Redshift Tuning Table Design (Distribution Styles)
May 20, 2019
May 20, 2019
There are three distribution styles that can be defined in Amazon Redshift; Key, All and Even.
Because Redshift works in a distributed fashion where one leader node manages communication and task distribution amongst a set of worker nodes, the way you distribute your data across the back end cluster matters depending on how you query your data. For performance, the idea is to define distribution styles per table that can best distribute the load to each worker to maximize the compute power of each of them so that when they return data to the master, it is not bogged down with having to do a majority of the work. Most distributed systems work in this manner.

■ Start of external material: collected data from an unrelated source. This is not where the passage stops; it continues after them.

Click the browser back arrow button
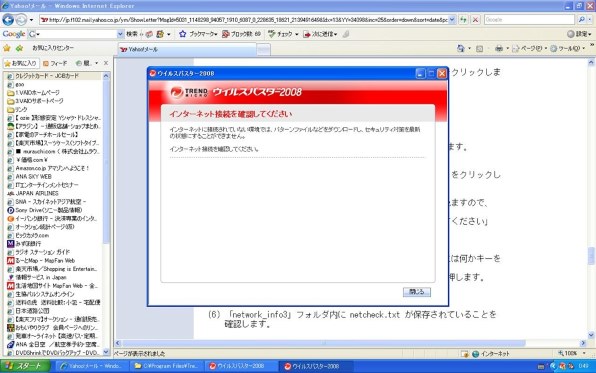596x373 pixels. coord(8,19)
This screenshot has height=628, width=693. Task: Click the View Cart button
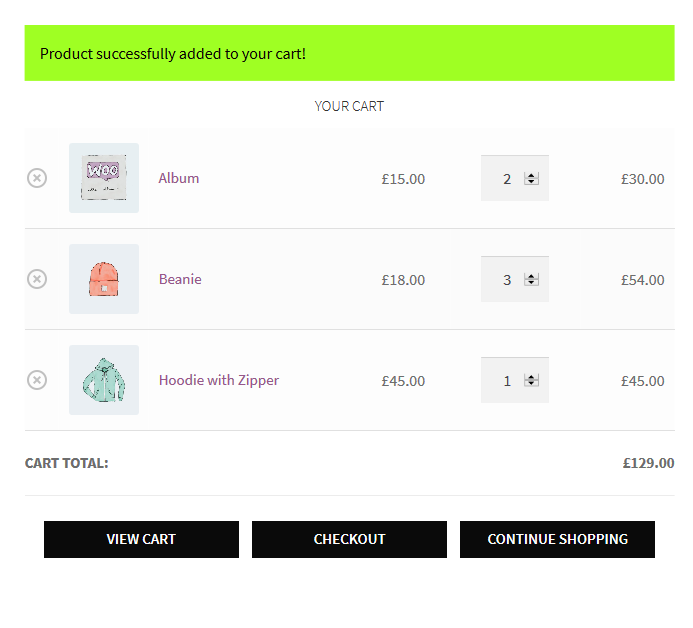click(141, 539)
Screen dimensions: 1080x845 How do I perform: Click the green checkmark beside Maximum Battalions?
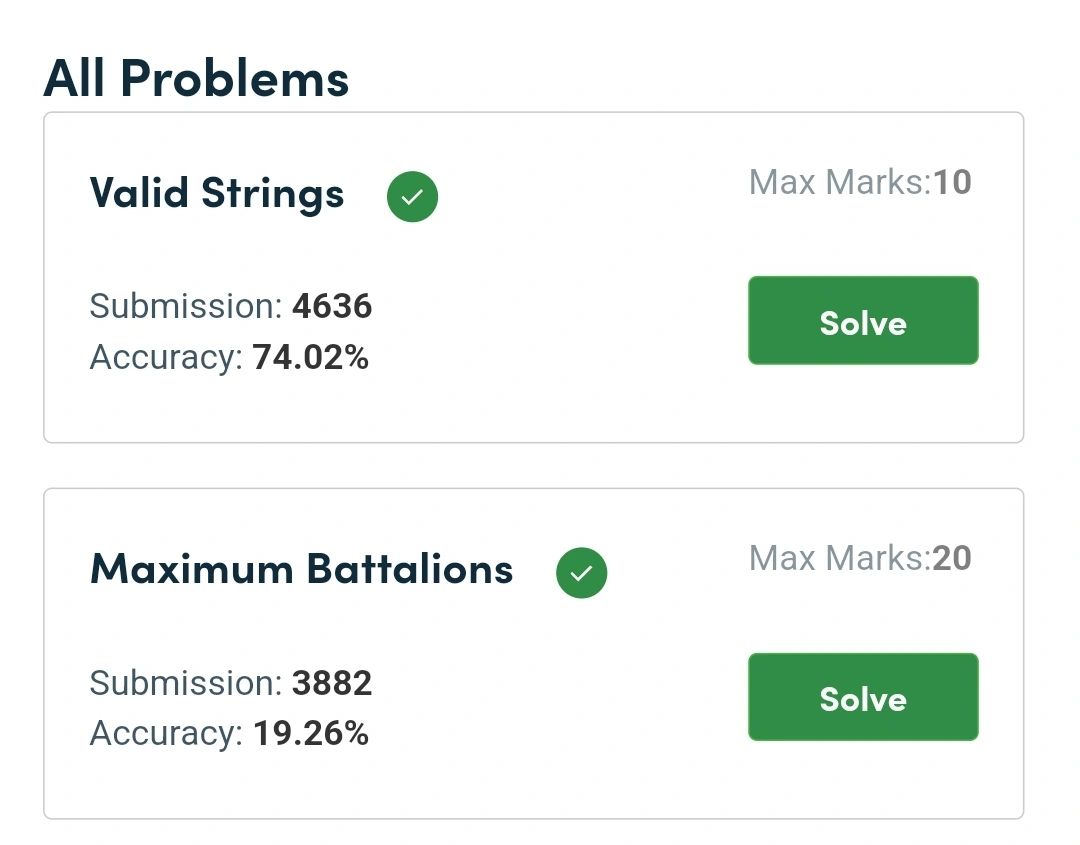pos(581,573)
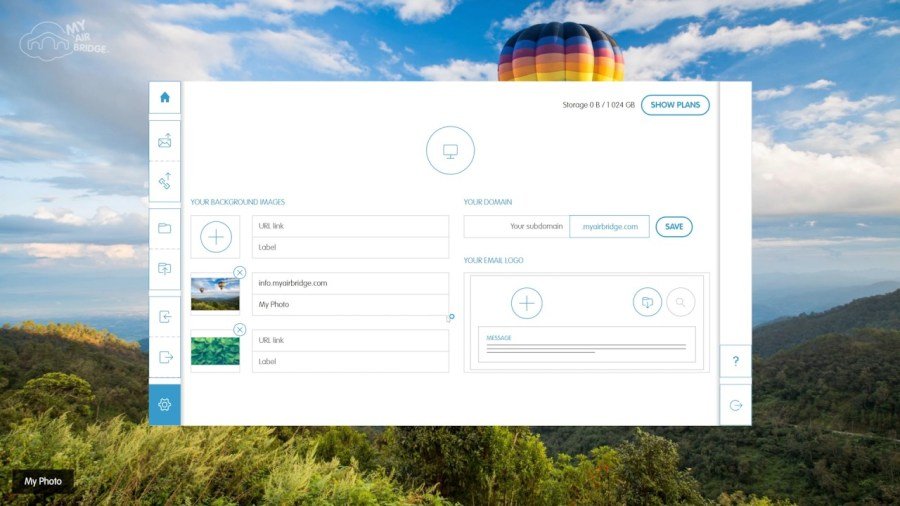The height and width of the screenshot is (506, 900).
Task: Remove the hot air balloon background image
Action: click(x=240, y=272)
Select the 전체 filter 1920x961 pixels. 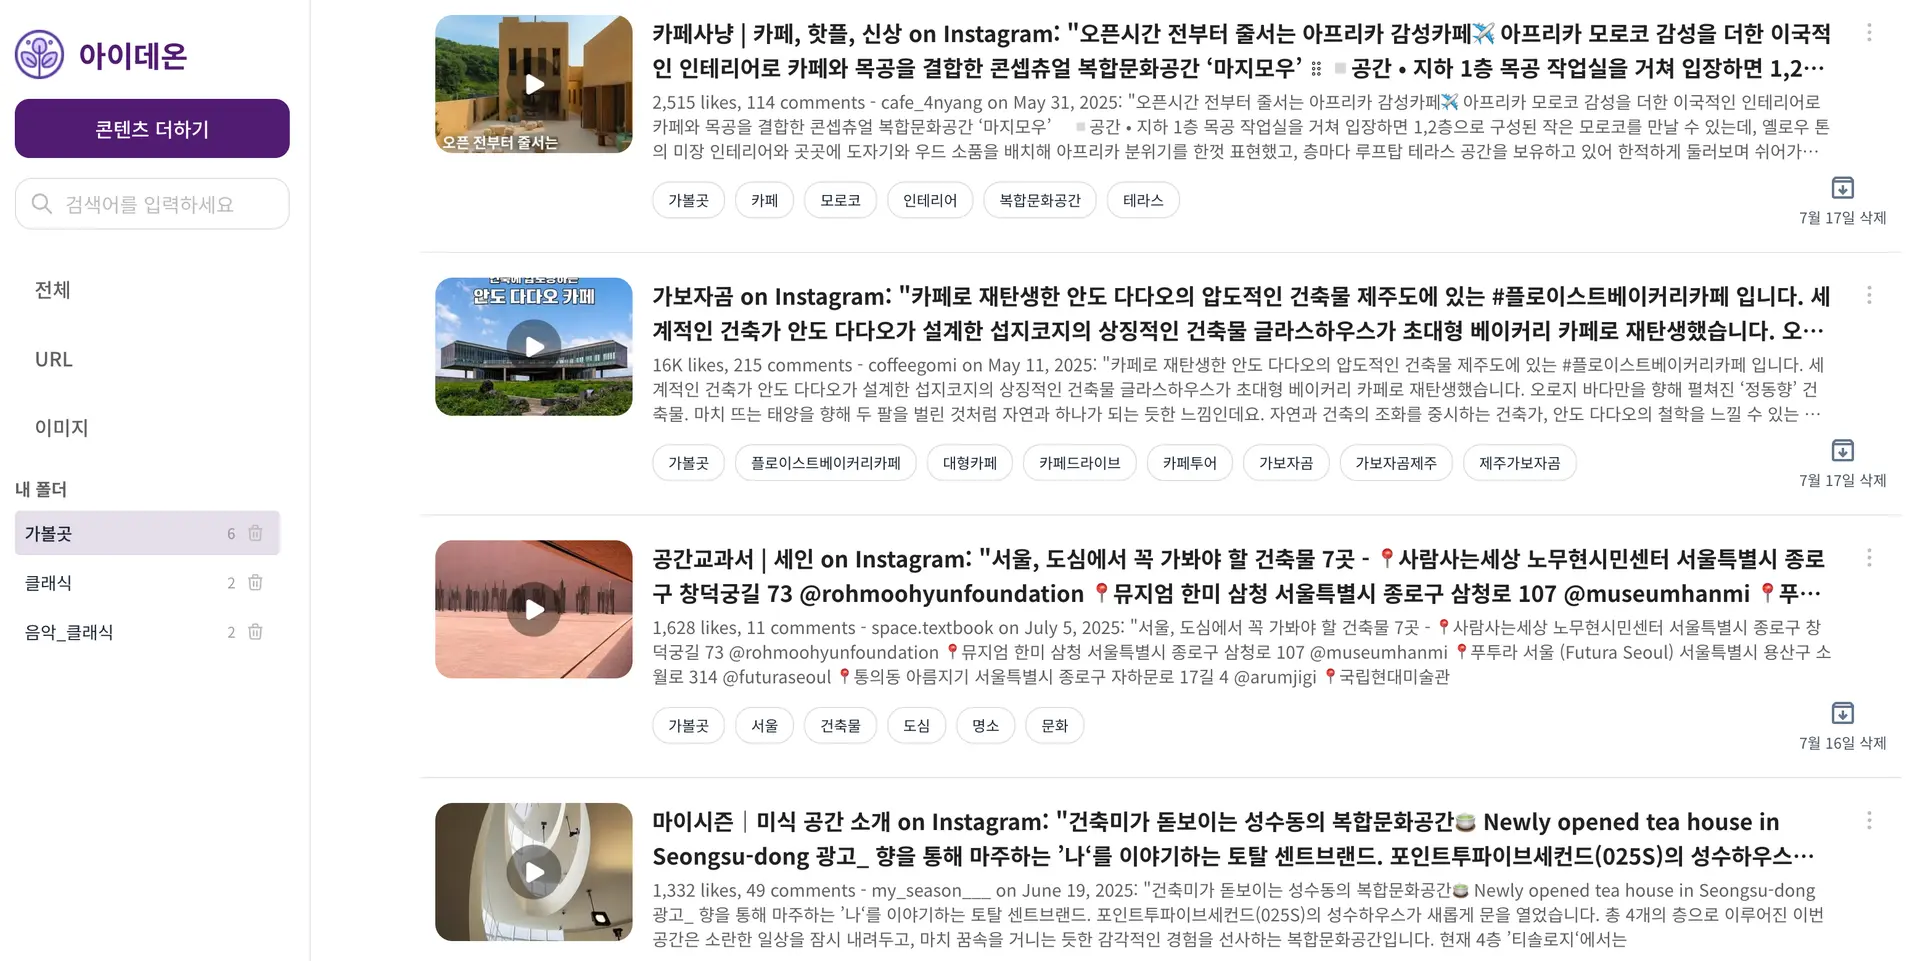(53, 290)
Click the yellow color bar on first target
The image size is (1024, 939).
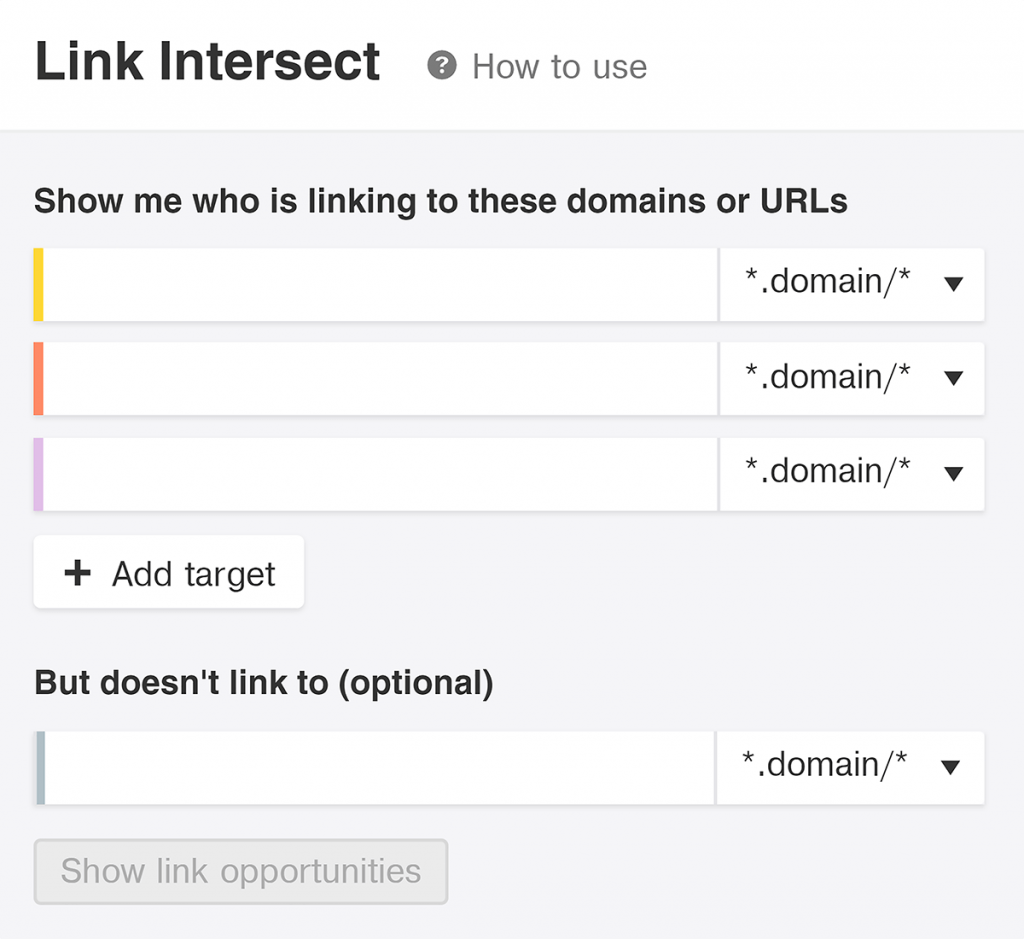click(x=38, y=285)
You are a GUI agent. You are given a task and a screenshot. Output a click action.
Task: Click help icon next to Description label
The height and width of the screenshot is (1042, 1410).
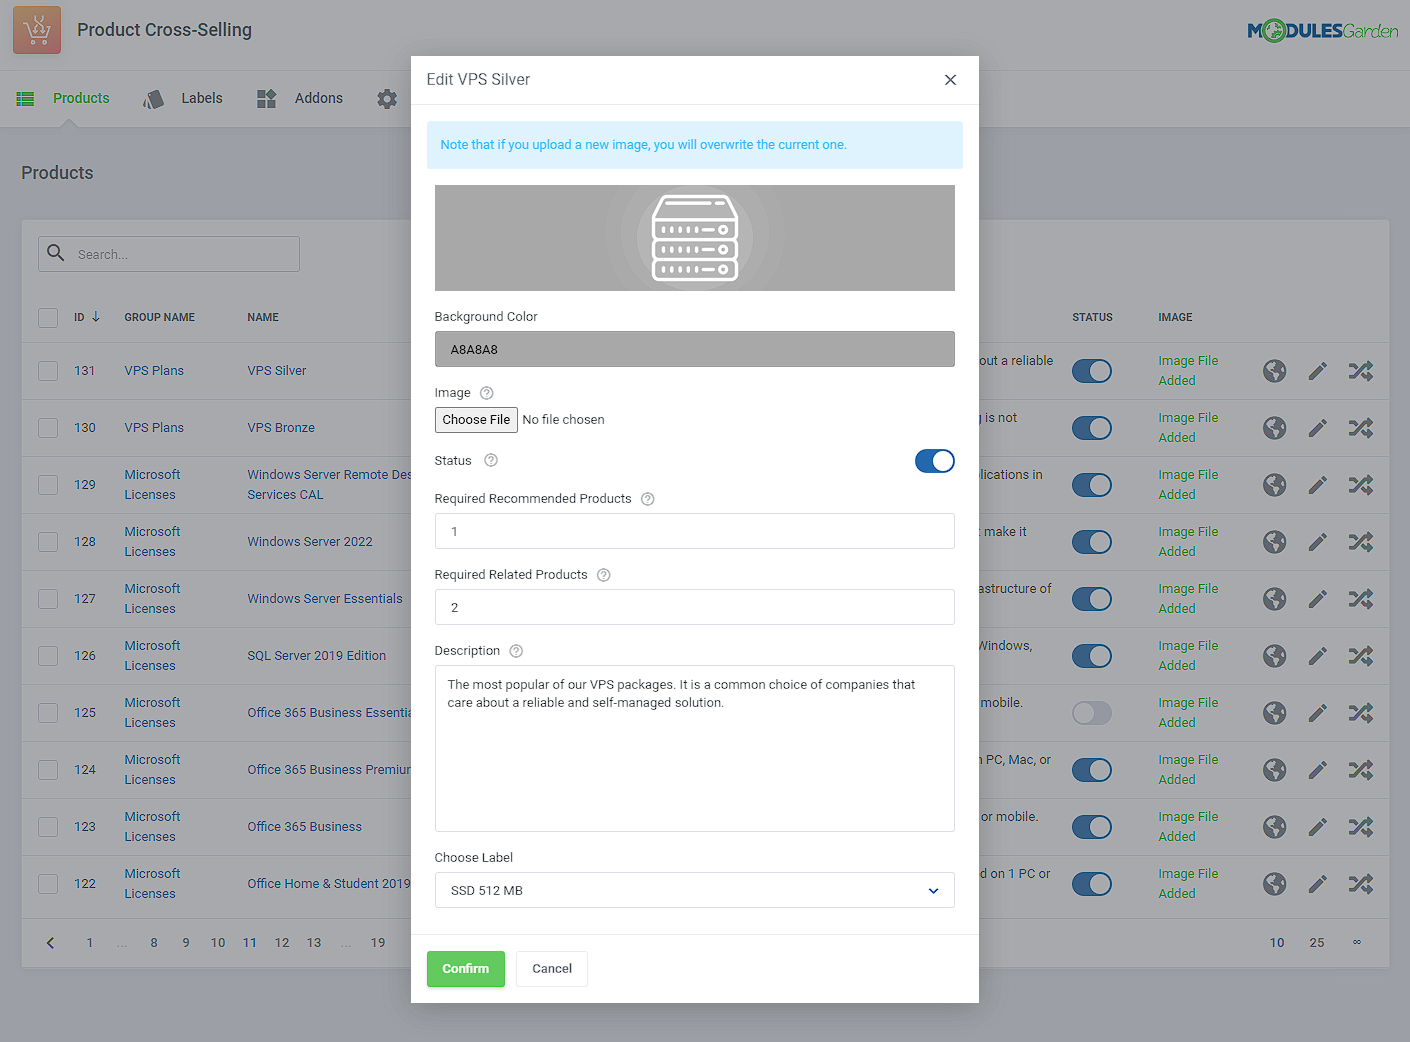pyautogui.click(x=516, y=651)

With Key distribution, the data is distributed amongst the cluster nodes in a way that puts items with similar keys on to the same node. This is called ‘collocating’.
With All distribution, a copy of the entire table is distributed across all backend nodes. So, if you have a cluster of 4 nodes, and a 5 meg table, you’ll have a 5 meg table on each node.
With Even distribution, rows are distributed amongst back end nodes in a round-robin fashion. Even distribution is the default distribution on a table. This is the ‘fallback’ distirbution style when it can’t really be determined if Key or All would suffice.
Because the Redshift query optimizer “redistributes the rows to the compute nodes as needed to perform any joins and aggregations” you want to make sure that data is where it needs to be to avoid unecessary delay because of shuffling. This is where the query optimizer has to move data around the backend compute nodes to get things in the right place to execute the query. In addition, you want to make sure that matching data or data needed for a query is on the same node slice.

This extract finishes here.